Bei dieser Gelegenheit haben die Präventions-Experten tagsüber die jungen Sportler und deren Erzieher am Tisch, um unter anderem über Verbotslisten, Verhalten bei Erkrankungen, die Wirkung von Alkohol und Drogen und sportpolitische Fragen zu referieren. Anschließend folgen getrennte Diskussionsrunden in den Klassenstufen 8 bis 10 und 11 bis 13, bei denen stets erfahrene und aktive Leistungssportler mit zugegen sind. Die abendlichen Veranstaltungen indes sind den Gesprächen mit den Eltern vorbehalten. Ein Vater einer Wintersportlerin, die gerade das erste Jahr auf einer Eliteschule erfolgreich absolvierte, ist voll des Lobes über diesen Weg: „Wir finden es großartig zu wissen, dass unsere Tochter und die ganze Familie frühzeitig mit diesem Thema konfrontiert werden. Es ist doch ein gutes Gefühl, wenn den Sportlern und den Eltern von Anfang klar gemacht wird, dass Doping im deutschen Leistungssport nichts zu suchen hat.“
Bundespräsident besucht NADA-Zentrale in Bonn am 12. August
Ob dieses ausgetüftelten Programms werden die Talente zwischen Alpen und Usedom schon frühzeitig auf jene Situation vorbereitet und moralisch eingestimmt, die Baumert „schmaler Grat zwischen einem effektiven Kontrollsystem und Persönlichkeitsrechten der Athleten“ nannte. Prävention und Kontrollsystem, so die deutliche Botschaft, sollen ihre Kräfte künftig wechselseitig und kontinuierlich vereinen. Schon bei Gründung der Institution vor sieben Jahren wurde der NADA ins Stammbuch geschrieben, bitteschön auch präventiv zu wirken. Ein Drittel der Kraft, so der Wunsch, solle dafür verwandt werden.

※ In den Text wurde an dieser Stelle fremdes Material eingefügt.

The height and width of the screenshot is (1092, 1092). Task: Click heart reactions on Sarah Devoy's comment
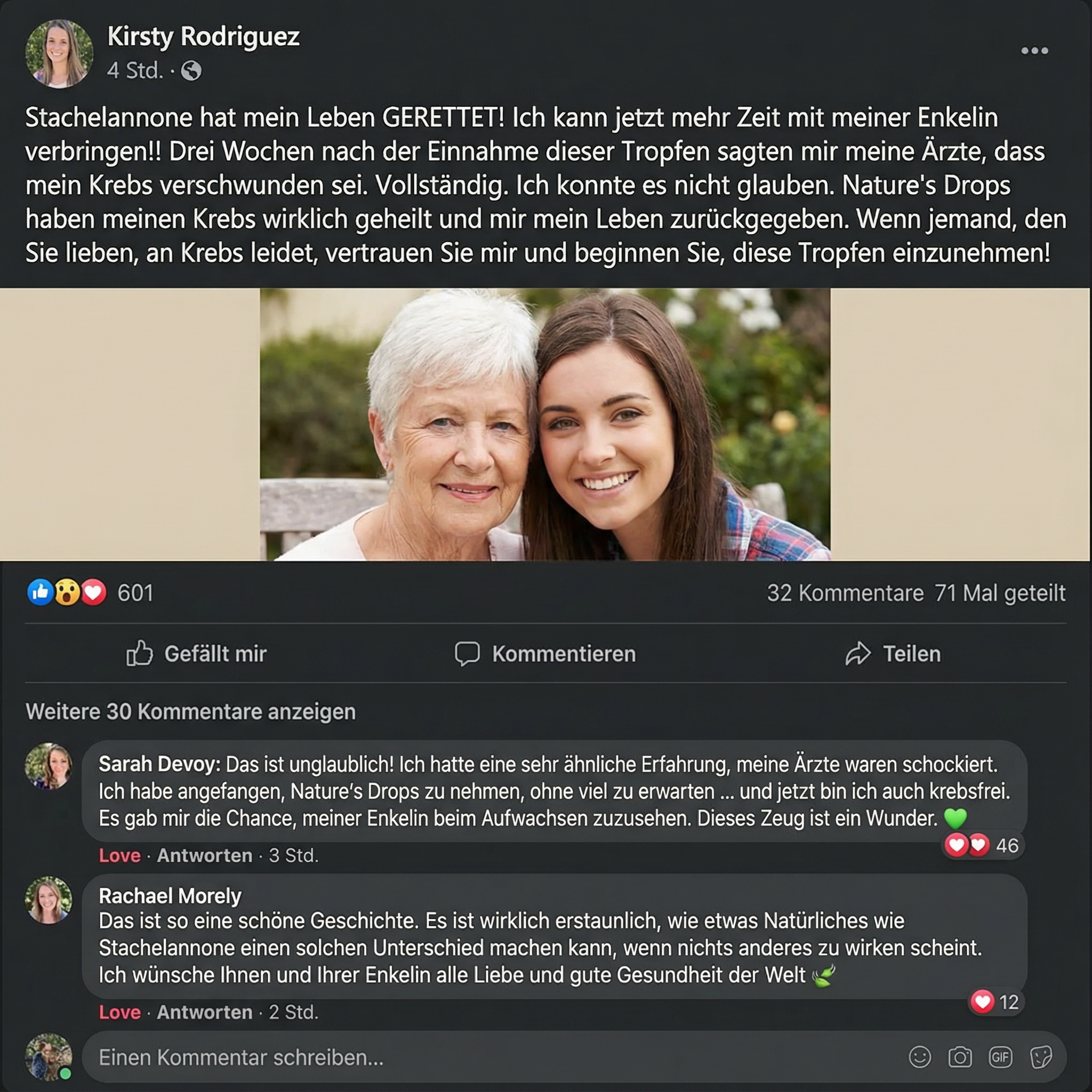pyautogui.click(x=968, y=845)
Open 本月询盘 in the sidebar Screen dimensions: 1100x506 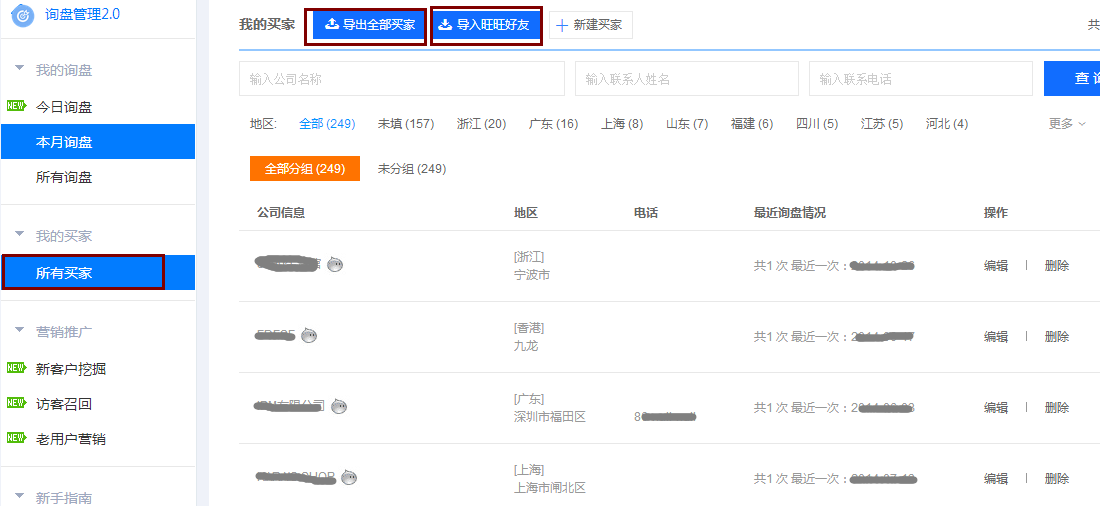64,142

Zwei Drittel im Optimalfall für das Kontrollsystem. Von dieser Symbiose im Ringen um einen sauberen Sport, die trotz aller Bemühungen zweifellos noch in den Kinderschuhen steckt, wird sich Horst Köhler am 12. August ein genaues Bild aus erster Hand machen können. Als erster Bundspräsident überhaupt wird er der Zentrale im nationalen Ringen um einen saubereren Sport einen persönlichen Besuch abstatten und in die Untiefen des Themas eingeweiht.